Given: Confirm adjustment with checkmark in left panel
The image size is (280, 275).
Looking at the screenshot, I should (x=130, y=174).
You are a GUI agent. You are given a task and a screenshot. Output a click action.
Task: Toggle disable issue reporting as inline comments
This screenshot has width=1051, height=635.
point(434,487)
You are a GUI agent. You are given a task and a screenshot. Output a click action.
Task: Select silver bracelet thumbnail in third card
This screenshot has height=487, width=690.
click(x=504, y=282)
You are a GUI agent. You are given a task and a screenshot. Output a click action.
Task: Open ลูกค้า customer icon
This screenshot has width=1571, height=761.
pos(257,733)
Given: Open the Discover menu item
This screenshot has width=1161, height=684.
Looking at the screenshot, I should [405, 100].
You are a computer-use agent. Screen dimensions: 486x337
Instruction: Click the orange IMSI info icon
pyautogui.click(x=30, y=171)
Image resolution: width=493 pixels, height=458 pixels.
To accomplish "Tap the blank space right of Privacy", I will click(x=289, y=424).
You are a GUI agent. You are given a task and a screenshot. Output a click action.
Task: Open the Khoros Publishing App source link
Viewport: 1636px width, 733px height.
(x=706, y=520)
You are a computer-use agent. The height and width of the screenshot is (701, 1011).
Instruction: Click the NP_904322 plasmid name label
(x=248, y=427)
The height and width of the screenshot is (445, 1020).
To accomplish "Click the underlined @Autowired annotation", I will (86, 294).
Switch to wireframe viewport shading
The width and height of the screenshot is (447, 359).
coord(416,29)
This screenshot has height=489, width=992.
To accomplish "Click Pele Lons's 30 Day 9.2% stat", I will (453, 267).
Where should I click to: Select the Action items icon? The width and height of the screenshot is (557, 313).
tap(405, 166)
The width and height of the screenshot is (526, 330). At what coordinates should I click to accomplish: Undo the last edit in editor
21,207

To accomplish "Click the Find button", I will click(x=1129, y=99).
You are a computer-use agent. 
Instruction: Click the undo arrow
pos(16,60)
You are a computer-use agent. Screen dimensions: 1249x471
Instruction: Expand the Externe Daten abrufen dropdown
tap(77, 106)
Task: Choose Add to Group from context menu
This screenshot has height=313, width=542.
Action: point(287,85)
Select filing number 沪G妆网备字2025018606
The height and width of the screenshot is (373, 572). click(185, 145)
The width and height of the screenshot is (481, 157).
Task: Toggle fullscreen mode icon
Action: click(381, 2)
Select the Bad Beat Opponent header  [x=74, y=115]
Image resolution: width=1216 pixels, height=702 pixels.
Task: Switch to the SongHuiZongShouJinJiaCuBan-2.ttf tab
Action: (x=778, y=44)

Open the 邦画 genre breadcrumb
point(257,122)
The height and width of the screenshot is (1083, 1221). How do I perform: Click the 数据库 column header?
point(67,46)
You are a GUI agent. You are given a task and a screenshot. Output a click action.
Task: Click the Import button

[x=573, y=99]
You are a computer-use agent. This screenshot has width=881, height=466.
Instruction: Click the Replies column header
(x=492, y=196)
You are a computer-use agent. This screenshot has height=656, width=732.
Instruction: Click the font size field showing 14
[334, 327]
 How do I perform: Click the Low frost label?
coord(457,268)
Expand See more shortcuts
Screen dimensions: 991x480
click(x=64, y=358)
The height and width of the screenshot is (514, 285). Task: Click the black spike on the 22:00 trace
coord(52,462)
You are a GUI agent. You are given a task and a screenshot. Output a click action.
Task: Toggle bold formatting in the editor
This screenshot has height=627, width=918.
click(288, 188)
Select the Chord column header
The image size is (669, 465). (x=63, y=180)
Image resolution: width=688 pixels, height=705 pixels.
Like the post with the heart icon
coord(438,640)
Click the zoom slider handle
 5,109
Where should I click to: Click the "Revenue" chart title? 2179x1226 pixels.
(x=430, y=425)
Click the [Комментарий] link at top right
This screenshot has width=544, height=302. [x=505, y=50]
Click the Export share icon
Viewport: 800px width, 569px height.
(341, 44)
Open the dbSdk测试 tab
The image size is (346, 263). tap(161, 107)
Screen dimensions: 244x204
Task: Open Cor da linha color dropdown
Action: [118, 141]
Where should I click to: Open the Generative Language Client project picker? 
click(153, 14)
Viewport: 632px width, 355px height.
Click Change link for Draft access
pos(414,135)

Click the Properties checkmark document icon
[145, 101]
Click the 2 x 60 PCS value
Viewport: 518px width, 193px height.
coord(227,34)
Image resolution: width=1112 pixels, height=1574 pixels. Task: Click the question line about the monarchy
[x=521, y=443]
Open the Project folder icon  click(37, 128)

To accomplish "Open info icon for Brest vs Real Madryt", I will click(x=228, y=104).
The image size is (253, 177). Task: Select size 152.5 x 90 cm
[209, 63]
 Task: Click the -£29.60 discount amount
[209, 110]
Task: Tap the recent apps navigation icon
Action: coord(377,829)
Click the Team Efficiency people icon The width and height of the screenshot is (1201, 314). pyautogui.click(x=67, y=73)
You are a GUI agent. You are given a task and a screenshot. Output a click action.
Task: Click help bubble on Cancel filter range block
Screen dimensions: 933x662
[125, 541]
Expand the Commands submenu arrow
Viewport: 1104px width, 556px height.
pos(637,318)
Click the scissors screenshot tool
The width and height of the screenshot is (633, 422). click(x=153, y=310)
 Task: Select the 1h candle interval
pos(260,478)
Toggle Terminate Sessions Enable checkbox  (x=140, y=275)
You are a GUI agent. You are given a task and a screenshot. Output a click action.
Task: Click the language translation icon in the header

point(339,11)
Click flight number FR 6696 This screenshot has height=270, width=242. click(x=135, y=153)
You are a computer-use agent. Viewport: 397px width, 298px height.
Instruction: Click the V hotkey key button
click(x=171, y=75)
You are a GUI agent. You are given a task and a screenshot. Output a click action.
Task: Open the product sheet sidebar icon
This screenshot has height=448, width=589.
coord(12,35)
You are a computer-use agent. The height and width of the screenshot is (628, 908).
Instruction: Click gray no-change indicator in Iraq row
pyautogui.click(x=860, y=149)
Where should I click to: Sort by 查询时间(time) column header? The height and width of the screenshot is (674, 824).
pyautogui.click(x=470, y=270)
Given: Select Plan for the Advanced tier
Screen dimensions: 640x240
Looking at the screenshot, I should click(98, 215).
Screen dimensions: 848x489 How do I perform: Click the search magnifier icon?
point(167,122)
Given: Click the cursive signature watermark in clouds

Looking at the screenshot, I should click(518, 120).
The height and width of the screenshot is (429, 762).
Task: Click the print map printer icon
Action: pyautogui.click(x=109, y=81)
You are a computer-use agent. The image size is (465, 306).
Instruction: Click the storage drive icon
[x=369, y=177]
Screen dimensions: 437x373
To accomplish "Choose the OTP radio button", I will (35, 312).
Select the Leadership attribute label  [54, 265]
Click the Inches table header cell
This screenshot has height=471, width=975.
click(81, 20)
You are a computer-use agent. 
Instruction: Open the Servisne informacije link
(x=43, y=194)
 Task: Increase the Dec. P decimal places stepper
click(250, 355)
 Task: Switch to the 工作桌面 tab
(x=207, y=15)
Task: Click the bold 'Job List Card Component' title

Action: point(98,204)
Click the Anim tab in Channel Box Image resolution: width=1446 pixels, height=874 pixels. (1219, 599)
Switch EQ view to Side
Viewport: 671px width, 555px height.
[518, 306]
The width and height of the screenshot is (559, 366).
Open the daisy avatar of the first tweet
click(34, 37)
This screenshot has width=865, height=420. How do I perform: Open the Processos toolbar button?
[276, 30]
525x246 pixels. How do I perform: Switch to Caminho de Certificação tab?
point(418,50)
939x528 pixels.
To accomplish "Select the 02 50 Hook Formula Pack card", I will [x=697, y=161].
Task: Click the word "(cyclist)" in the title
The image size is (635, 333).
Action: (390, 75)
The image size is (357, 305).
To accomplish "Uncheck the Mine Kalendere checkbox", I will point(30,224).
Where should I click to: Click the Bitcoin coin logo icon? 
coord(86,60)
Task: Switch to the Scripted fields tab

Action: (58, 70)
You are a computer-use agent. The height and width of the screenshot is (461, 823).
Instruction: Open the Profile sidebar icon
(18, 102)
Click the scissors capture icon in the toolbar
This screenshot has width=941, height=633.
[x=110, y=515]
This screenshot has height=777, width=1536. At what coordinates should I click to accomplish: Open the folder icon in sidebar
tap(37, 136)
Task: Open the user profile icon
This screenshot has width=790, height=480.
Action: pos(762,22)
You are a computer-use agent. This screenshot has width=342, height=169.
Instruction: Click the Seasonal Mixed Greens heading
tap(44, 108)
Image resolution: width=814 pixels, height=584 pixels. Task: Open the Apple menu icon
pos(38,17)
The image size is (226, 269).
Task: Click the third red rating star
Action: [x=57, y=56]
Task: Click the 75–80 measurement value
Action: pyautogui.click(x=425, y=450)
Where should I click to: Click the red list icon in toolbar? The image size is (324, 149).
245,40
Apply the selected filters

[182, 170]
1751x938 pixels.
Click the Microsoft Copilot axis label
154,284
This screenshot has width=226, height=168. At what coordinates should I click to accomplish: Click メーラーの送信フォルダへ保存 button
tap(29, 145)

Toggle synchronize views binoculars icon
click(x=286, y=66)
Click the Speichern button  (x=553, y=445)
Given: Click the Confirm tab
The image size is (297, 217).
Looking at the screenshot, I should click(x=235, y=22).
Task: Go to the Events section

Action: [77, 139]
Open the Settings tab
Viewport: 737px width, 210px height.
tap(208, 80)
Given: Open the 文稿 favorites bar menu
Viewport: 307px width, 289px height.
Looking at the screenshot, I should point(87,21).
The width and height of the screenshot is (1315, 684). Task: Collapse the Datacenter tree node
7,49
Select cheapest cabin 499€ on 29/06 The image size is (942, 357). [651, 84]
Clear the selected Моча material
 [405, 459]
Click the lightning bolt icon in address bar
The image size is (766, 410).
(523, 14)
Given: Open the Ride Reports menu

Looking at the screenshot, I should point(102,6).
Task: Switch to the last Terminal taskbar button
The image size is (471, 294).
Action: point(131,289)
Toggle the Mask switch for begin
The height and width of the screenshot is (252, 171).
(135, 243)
-*-*-
How to complete this task
Since only part of the listing is wanted, copy exactly the lines from the one holding "Task: Open the Khoros" to the one holding "is (701, 1011).", both included.

Task result
Task: Open the Khoros Publishing App source link
Viewport: 1636px width, 733px height.
(x=706, y=520)
You are a computer-use agent. The height and width of the screenshot is (701, 1011).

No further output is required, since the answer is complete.